3. Constitutional Moments

The defining constitutional moment on this record is adverse: Foxx is a verified signatory of the December 2020 Texas v. Pennsylvania amicus brief asking the Supreme Court to discard four states' certified presidential electors, and she objected to Pennsylvania's electoral count on January 6, 2021. The amicus participation is Criterion-8 process-subversion conduct, legal-on-its-face power aimed at defeating the constitutional purpose of the certified count, and caps the oath-fidelity measures.

4. Rhetoric & Discourse Profile

A blunt, combative public voice. The most serious documented drag is the 2009 floor characterization of Matthew Shepard's murder as a "hoax," for which she later issued a written (semantic) apology. A 2023 "go away / shut up" exchange with a reporter illustrates the abrasive register. These are documented instances of incivility and one cruel mischaracterization rather than a sustained incitement/enemy-making pattern, so no Criterion-10 flag attaches, but they sit honestly against the measures.

5. Fiduciary Profile

No adjudicated ethics finding, sanction, or active indictment located. No documented pattern of office- attributable enrichment (self-dealing, family payments, office-information trades, or foreign-government revenue) surfaced; M11 therefore is not penalized, consistent with the rule that raw wealth is never scored.

6. Severity-Class Conduct

One confirmed Severity-class flag: Criterion 8 (process subversion), capping, for signing the December 2020 Texas v. Pennsylvania amicus brief seeking to discard certified electors. No Criterion-10 enemy-making pattern reaches the documented-pattern threshold (the Shepard remark and reporter exchange are isolated instances). The capping flag forecloses author_verdict.support regardless of composite. Flag count: one.

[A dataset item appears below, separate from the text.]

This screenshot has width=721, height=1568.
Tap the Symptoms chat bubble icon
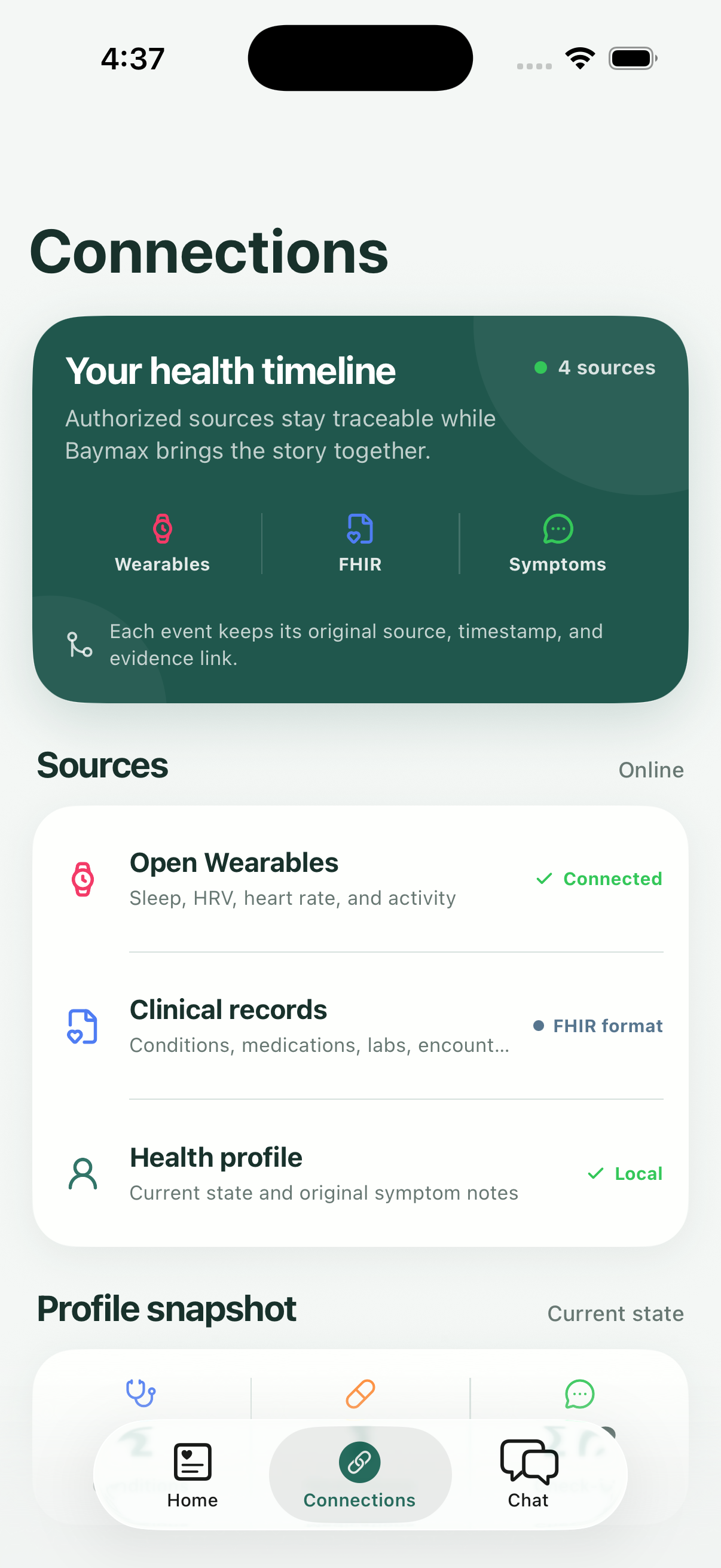point(557,529)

7. What The Framework Says

Foxx is a long-tenured, substantively capable legislator within a defined policy lane, and the standard does not grade that policy lane. What the standard does grade is conduct against the oath, and there the record carries a capping finding: lending the standing of a federal office to a legal effort to nullify another state's certified presidential electors. That is not partisan heat; it is the use of legitimate power to defeat a constitutional purpose. Paired with the documented 2009 mischaracterization of a murder victim, the record falls below the bar despite real institutional competence. Capped; not supported.

8. Sources & Where To Look Deeper

Tier 1 (primary): U.S. Supreme Court, Texas v. PA amicus docket · Congress.gov member profile

Tier 2: Lugar Center Bipartisan Index · Ballotpedia

Research links: Congress.gov member profile · Ballotpedia · Voteview / DW-NOMINATE · Texas v. PA amicus (126 Representatives) · Wikipedia

Scores derive from the fixed Constitutional Weight Schedule. The bar does not move. Conduct, not party.